Laurel and Hardy, Eric and Ernie, Ant and Dec, Adidas and Stade Français. Some partnerships are so successful and comfortable that you never expect them to end. But while the two Geordie rap midgets show no sign of going their separate ways, one of rugby’s most famous double-acts was torn asunder at the end of last season, when Stade and Adidas went ended their relationship after more than 15 years, during which they pretty much invented the modern loud, brash, head-turning rugby shirt. Sob.

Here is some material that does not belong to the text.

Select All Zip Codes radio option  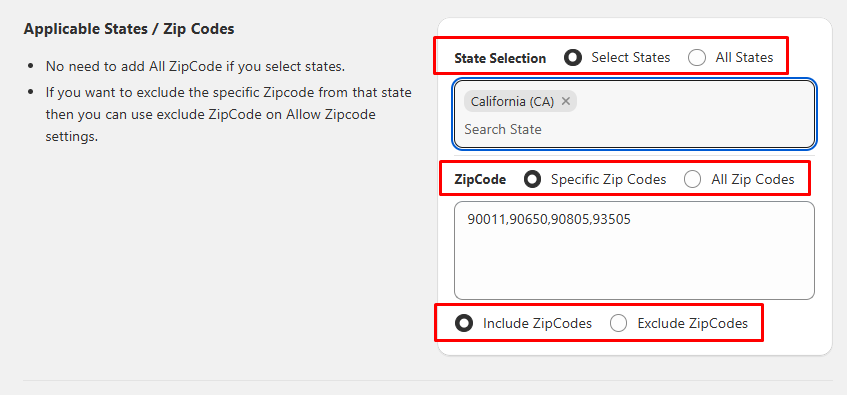point(693,179)
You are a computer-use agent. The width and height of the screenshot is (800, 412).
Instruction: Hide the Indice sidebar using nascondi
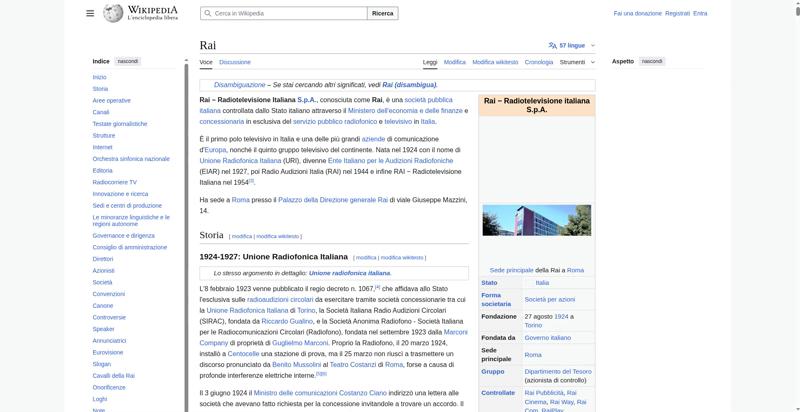(x=128, y=61)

Adidas signed off with a bang with one of the nicest Stade shirts in years, and the fellas wearing it were clearly inspired by it – they went on to unexpectedly win the Top14 title. Now, Japanese firm ASICS has taken on the considerable mantle – in an interesting bit of symmetry, they were actually Stade’s last supplier before Adidas, back in the comparatively tame blue and red lightning bolt days. But a lot has happened since ASICS last made a Stade Français shirt, can they really do the last 15 years of eccentricity justice?
Clearly, of course they bloody could. Just look at that thing! It’s not only instant Stade, the famous blue with those classic, unmistakable pink lightning bolts given more prominence than ever before, but there’s an impressive level of subtle batshittery going on here, too.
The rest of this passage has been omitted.